Clawson et Norbloom se disputaient. Les poings serrés, le policier se détourna pour monter dans la seconde automobile. Les deux groupes se séparèrent, et Creath vit la berline de Norbloom bringuebaler sur le sol défoncé. Clawson s’assit froidement au volant de sa propre voiture, les joues roses. Creath grimpa en dernier. « Dieu merci, au moins, c’est fini », dit-il.
Clawson se retourna vers Greg, qui le regarda.
« On n’en a pas encore terminé, affirma Clawson avec résolution. Norbloom est un imbécile. Il est important d’aller jusqu’au bout. On a commencé, on est obligés de finir.

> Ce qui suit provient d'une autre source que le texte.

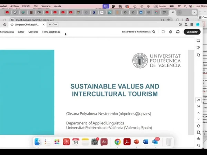This screenshot has height=155, width=207.
Task: Save the file with the disk icon
Action: pos(163,32)
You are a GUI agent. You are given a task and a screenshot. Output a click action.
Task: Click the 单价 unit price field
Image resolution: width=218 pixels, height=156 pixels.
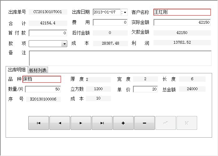[145, 89]
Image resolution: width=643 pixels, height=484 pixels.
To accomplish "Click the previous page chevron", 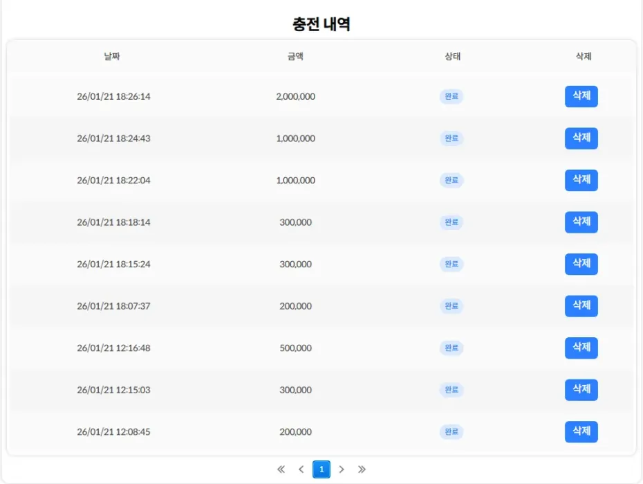I will 301,469.
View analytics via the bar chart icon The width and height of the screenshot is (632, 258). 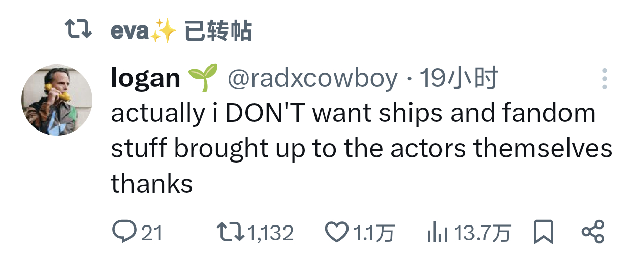[437, 233]
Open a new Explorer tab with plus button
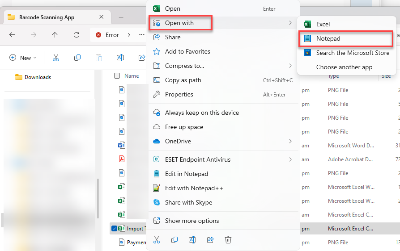Image resolution: width=400 pixels, height=251 pixels. (x=121, y=17)
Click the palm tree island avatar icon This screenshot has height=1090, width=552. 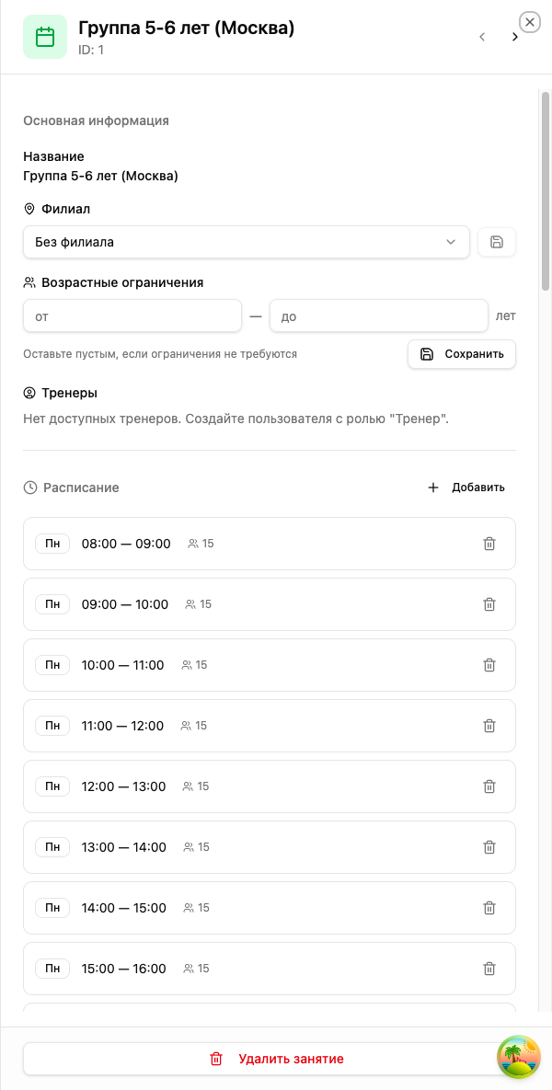[520, 1057]
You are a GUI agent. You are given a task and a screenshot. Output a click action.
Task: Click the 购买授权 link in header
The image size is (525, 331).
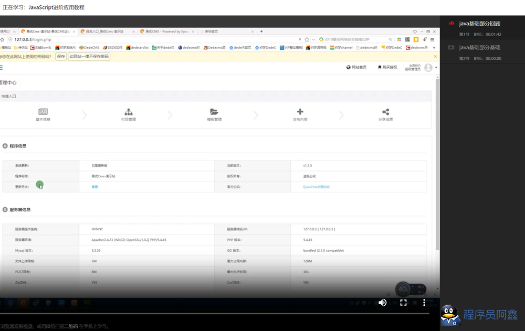tap(386, 67)
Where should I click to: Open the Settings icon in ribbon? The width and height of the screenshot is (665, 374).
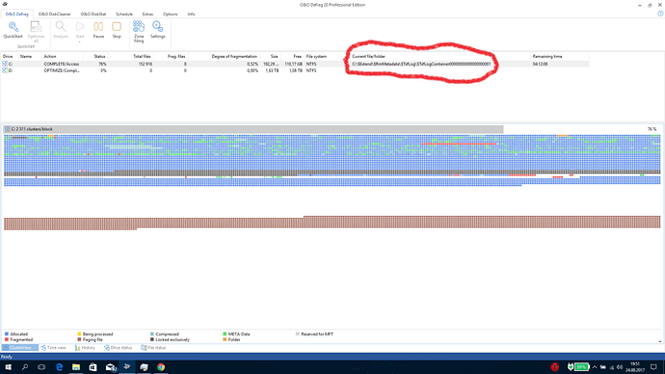pyautogui.click(x=157, y=30)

— Il y a encore un endroit, annonça Greg d’un ton calme. Je vais vous montrer le chemin. »
Oh mon Dieu, non, pensa Creath alors que Bob Clawson lançait le moteur.
Apercevant l’incendie au loin près du pont, Travis obliqua vers le sud le long d’une rangée d’arbres qui servaient de barrière contre le vent. Des volutes de fumée blanche montèrent au clair de lune et le vent froid apporta sur la plaine les cris rauques des hommes.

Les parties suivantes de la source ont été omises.